In Enlarged Europe, Q2 shipments increased by approximately 39k, or 5% year-over-year, supported by higher industry volumes. Growth came from both Stellantis- and Leapmotor-branded vehicles, with BEV shipments serving as the primary driver, the company said. For Stellantis brands, shipment growth was driven primarily by recent product launches. Strong demand for Smart Car platform nameplates including the Citroën C3 and C3 Aircross, Opel/Vauxhall Frontera, and Fiat Grande Panda, contributed approximately 41k additional units, representing 51% growth year-over-year. In the C-segment, the new Jeep Compass also contributed positively, adding approximately 8k units. These gains were partially offset by an approximately 28k decline in shipments of legacy B-SUV models, including Jeep Avenger, Fiat 600, Opel Mokka and Peugeot 2008.
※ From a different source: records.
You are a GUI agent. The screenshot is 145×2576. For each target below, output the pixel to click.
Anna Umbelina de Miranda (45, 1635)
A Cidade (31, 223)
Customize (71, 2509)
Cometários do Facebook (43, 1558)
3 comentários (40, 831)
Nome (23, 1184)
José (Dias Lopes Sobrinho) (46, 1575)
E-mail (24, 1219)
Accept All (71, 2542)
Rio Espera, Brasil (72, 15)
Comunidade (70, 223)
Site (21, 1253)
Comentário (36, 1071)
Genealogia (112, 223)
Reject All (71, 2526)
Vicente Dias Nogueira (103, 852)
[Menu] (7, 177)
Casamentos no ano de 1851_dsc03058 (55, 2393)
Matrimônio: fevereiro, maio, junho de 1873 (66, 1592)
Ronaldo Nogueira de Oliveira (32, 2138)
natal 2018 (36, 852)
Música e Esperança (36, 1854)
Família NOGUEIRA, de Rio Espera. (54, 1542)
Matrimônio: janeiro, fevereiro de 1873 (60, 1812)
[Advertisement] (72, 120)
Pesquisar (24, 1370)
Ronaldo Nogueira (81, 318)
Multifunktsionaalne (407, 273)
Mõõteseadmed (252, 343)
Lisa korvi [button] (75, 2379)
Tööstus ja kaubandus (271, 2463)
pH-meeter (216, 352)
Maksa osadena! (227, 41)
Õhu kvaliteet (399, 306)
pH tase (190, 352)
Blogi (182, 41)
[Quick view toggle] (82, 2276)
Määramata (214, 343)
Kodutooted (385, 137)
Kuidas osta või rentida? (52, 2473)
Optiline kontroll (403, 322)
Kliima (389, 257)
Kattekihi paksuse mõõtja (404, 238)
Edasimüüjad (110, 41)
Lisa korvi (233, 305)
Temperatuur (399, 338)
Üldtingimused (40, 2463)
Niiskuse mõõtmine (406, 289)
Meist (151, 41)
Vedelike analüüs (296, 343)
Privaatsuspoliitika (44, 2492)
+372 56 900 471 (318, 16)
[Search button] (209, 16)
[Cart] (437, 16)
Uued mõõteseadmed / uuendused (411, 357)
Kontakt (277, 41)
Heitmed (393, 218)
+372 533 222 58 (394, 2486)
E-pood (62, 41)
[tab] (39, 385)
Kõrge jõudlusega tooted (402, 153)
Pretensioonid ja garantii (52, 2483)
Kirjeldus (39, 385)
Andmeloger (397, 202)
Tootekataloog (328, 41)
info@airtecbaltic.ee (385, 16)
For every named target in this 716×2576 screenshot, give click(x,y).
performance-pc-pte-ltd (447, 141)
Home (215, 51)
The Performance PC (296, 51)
Leapmotor-branded vehicle shipments increased by approximately 25k units to 33k, driven by ‘strong demand’ for the T03 and the B10.
In Middle East & Africa, shipments declined by approximately 4k units, or 3% year-over-year, reflecting the impact of the regional conflict. Growth in the region was supported by Algeria, up approximately 8k units, from the continued ramp-up of the Fiat Doblo and, to a lesser extent, higher shipments in Morocco driven by stronger industry volumes. These gains were more than offset by Türkiye, down approximately 8k units, amid weaker market conditions, and shipments in Gulf Cooperation Council countries, which declined by approximately 50%.
In South America, shipments declined by approximately 7k units, or 3% year-over-year. The growth in Brazil, up approximately 21k units, supported by ‘favourable industry conditions’, was more than offset by lower shipments in other markets, mainly in Argentina, where shipments declined by approximately 25k units.